Furthermore, next the refrigerant flows into the pipe 28 disposed in the washing liquid cooling bath 6 via the electromagnetic valve 24, evaporates there, and takes the heat from the washing liquid cooling bath 6 to cool the bath. Thereafter, the refrigerant is sucked on the suction side of the compressor 5. The temperature of the compressor 5 rises by this operation. The heating by the radiator pipe is performed simultaneously with the cooling in the pipe 28 in the washing liquid cooling bath 6, and the temperature of the washing liquid circulated in the washing liquid cooling bath 6 gradually rises by the heat corresponding to an electric power supplied to the compressor 5 of the refrigerant circuit 4. Consequently, a cleaning effect of the clothing in the drum 2 is improved. Especially, early in the morning in winter, the temperature of the washing liquid can be raised to secure a cleaning ability quickly.
(2) Liquid Removing Step
On ending the cleaning step of the predetermined time program, the control unit 20 next shifts to a liquid removing step. In this liquid removing step, the washing liquid circulation path is switched to a path which bypasses the drum 2 to operate the washing liquid pump. Moreover, a liquid discharge valve (not shown) is opened to discharge the washing liquid from the drum 2. Moreover, the drum 2 is rotated (forwards), for example, at a high speed of 600 to 700 rpm to remove the liquid from the clothing.
When the temperature of the washing liquid cooling bath 6 rises at the predetermined temperature in the preliminary heating mode after shifting to this liquid removing step, the control unit 20 switches the heat pump device 3 from the preliminary heating mode to a solvent cooling mode.

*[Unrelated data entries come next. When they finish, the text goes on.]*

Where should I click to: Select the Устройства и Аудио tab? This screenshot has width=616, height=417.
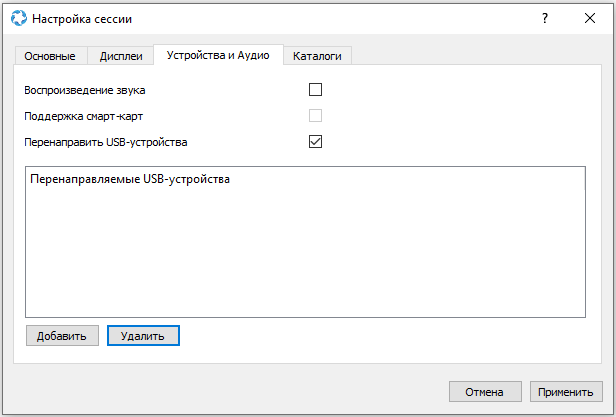tap(218, 55)
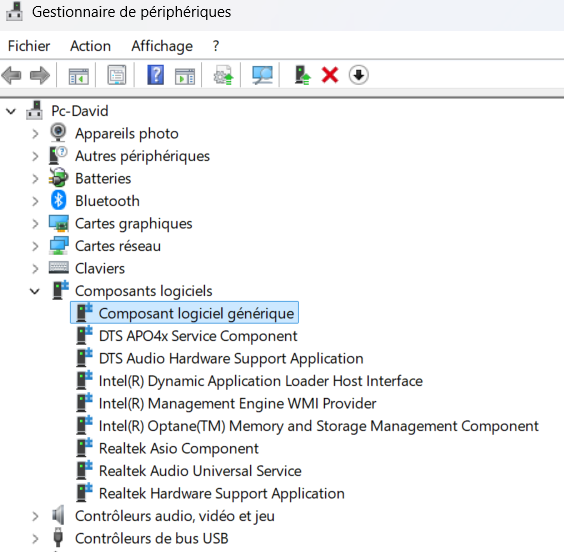Open the Affichage menu
The height and width of the screenshot is (552, 564).
point(162,46)
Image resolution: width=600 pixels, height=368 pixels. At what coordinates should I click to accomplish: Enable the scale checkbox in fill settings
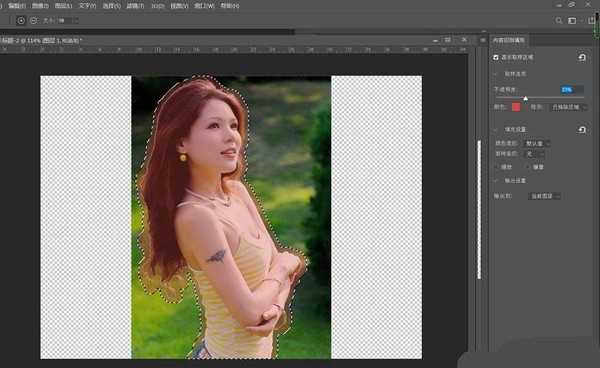497,167
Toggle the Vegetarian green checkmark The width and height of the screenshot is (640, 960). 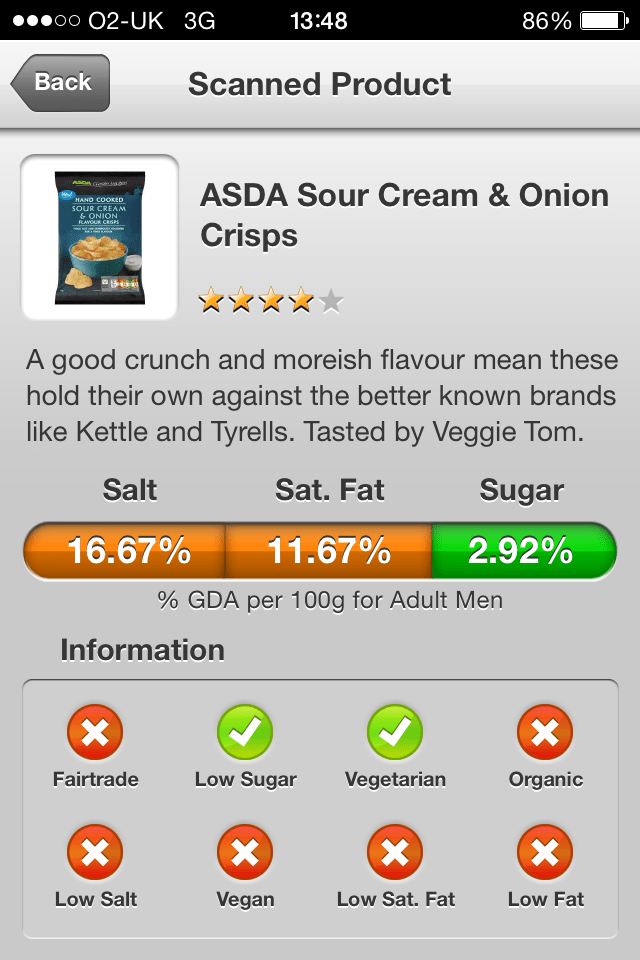click(395, 733)
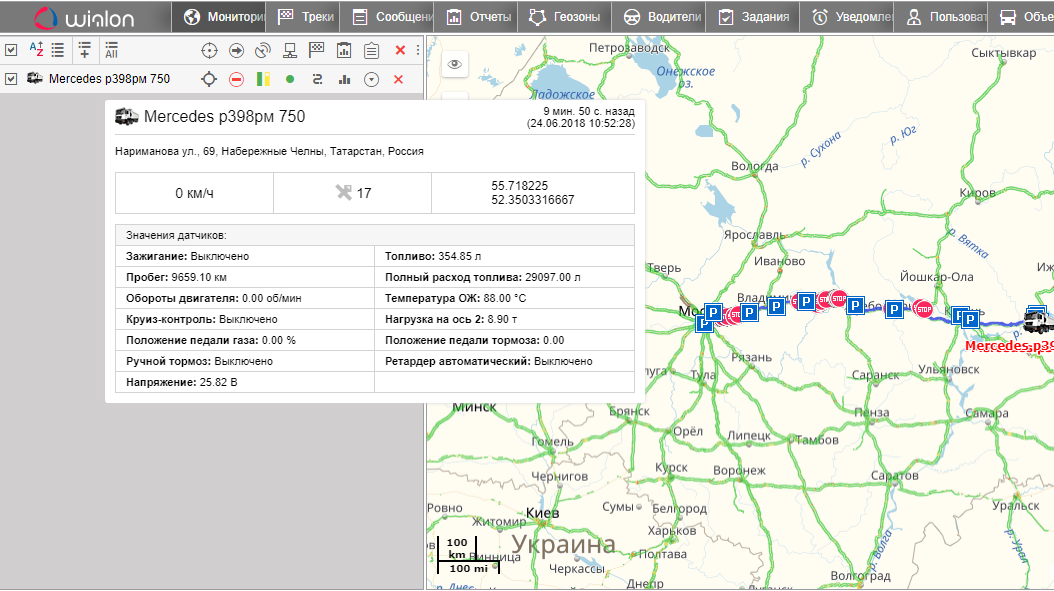Click the satellite dish icon in the header
This screenshot has width=1054, height=591.
262,50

Thereafter, in the solvent cooling mode, the control unit 20 closes an electromagnetic valve (not shown) of a circuit reaching the washing liquid cooling bath 6 of the refrigerant circuit 4, and the electromagnetic valves 7, 23, and opens the electromagnetic valves 8, 24. The water amount adjusting valve 15 is opened to feed the water from the city water pipe 14 to the water-cooling heat exchanger 13.
Moreover, when the compressor 5 of the refrigerant circuit 4 is operated, the high-temperature and high-pressure carbon dioxide refrigerant compressed and brought into the supercritical state is discharged from the discharge side of the compressor 5 to the refrigerant discharge tube 17, and flows into the pipe 12 through the electromagnetic valve 8. In a process in which the refrigerant flows through the pipe 12, the refrigerant is cooled by city water circulated through the water-cooling heat exchanger 13. The refrigerant retaining its supercritical state flows into the capillary tube 10, and is liquefied in the process in which the pressure is reduced.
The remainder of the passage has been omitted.